Energy Models for Signal Processing and Matrix Factorization
- Author(s): Meyer, Travis Robert
- Advisor(s): Bertozzi, Andrea L
- et al.
In this work, we present a variety of energy-based methods that are solutions to problems in the fields of microscopy, hyperspectral and medical imaging, and data mining. These solutions are formulated from the perspective of extremization an energy function capturing deviation of the solution from observations and desirable properties. First we present new methods for improving imaging acquisition rates of atomic force microscopes. We propose and experimentally demonstrate image inpainting as a way to liberate scanner position limitations thereby enabling faster scans. Traditionally the scanner takes measurements in a raster pattern; in this work, we demonstrate that high-quality surface reproduction is attainable by sampling with non-raster patterns using variational image inpainting. With non-raster scan patterns existing thermomechanical drift error removal approaches no longer can be used. We propose a solution to this task with a highly effective corrective technique that utilize points of self-intersection. Our model only requires a few points of self-intersection that have minimal impact on scan time. Our correction model is potentially numerically unstable in some special, though easy to produce, cases. We propose a fitness based on analysis of the model energy that quantifies how well our method will perform for a given scan path. With minor experimental design modifications, often resulting simply from uncertainties in the scanner positioning, this fitness can be drastically increased and issues thereby alleviated. Due to its desirable properties, we focus specifically on improving the Archimedean spiral scan. By considering basic limitations of the scanner's tip speed and resonant frequency, we derive the parametrization that exactly obeys limitations while minimizing total scan time. With small and reasonable approximations the form of this scan becomes analytically simple to state and easy to implement in practice. We defend this optimal parameterization against other choices from the perspectives of scan time, scanner limitations, and sampling distribution uniformity.
In the area of medical imaging we address the issue of signal cleaning for simultaneous electroencephalographic and functional magnetic resonance imaging. During acquisition dominant signals are produced through the ballistocardiographic effects that have challenge variability over time. Noting some properties of the signals, we propose applying an existing model known as low-rank + sparse matrix decomposition. We performed experiments with twenty individuals in simultaneous capture to observe decreases in alpha-band neural activity following Gabor flashes and find that the proposed method improves signal cleaning results considerably when compared to an existing method known as independent component analysis.
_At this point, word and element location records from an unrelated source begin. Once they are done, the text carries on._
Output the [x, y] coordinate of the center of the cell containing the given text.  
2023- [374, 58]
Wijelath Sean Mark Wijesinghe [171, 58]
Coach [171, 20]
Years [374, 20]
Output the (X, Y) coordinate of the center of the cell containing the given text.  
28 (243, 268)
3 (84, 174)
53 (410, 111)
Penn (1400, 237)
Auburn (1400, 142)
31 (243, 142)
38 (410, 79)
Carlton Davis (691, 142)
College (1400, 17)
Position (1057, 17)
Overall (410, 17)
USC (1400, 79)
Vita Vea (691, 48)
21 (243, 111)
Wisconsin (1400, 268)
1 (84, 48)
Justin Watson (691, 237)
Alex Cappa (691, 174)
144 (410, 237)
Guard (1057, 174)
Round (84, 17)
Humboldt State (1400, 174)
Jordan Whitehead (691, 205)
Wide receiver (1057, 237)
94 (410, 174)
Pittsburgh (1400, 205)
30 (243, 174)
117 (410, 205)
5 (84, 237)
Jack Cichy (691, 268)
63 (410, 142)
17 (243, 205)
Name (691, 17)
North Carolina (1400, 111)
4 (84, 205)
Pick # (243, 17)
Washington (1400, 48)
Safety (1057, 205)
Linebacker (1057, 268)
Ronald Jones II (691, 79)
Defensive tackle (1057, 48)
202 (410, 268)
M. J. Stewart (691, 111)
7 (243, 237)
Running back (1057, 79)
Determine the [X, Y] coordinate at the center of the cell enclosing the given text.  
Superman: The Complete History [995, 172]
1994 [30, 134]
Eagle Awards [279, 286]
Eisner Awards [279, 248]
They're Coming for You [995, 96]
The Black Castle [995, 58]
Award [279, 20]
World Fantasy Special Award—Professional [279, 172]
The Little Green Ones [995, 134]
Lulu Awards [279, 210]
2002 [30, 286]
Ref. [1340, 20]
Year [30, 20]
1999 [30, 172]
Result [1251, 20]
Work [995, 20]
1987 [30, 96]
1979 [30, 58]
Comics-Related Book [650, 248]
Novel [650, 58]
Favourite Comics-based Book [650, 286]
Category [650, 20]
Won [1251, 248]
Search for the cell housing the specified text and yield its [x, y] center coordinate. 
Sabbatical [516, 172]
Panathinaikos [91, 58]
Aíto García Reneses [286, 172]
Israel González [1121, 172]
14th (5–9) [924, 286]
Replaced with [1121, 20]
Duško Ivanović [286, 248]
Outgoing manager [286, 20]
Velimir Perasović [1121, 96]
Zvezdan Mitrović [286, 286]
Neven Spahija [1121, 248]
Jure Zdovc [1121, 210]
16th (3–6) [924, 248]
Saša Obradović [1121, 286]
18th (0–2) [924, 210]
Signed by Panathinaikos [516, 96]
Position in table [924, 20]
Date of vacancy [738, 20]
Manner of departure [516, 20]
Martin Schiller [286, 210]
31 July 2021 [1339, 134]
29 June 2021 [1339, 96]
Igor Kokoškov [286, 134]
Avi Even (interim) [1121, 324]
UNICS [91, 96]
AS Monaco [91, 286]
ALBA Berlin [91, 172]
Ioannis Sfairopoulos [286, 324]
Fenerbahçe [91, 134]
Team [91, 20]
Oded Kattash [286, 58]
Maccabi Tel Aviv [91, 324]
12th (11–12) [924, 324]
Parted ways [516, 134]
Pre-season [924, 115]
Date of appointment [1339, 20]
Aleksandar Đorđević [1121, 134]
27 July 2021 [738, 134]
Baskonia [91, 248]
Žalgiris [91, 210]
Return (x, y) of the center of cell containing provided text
In the domain of hyperspectral unmixing we address the problem of unmixing with spectral variability. We propose and study using social sparsity to enforce sparsity assumptions in the context of existing models that extract per-material endmember bundles. In a trio of experiments, two quantitative and one qualitative, we demonstrate that social sparsity - in particular group lasso - improves the solution.
In the final chapter of this work we investigate the recently popular machine learning problem of topic modeling. We present two models for solving this problem - latent Dirichlet allocation and non-negative matrix factorization - in their original forms, review the literature, and present what is known about the analytic relationship they share. In practice, because the problems are non-convex, the inference or optimization technique plays a role in solution quality. We therefore also summarize three popular algorithms for these models and frame the algorithms themselves in a common variational setting specific to the topic modeling problem. In addition to contributing this perspective for the models and algorithms together, we experimentally demonstrate differences in performance for the methods as well as practical topic model results. The final contribution of this work is two metrics for studying the distributional properties of topics extracted from documents with additional information e.g. time or location.
We study these metrics with a geotagged Twitter data set taken from Madrid throughout 2011 and find that these simple metrics provide a useful summary for topics and can significantly simplify the initial process of studying topic model results when the number of topics is large.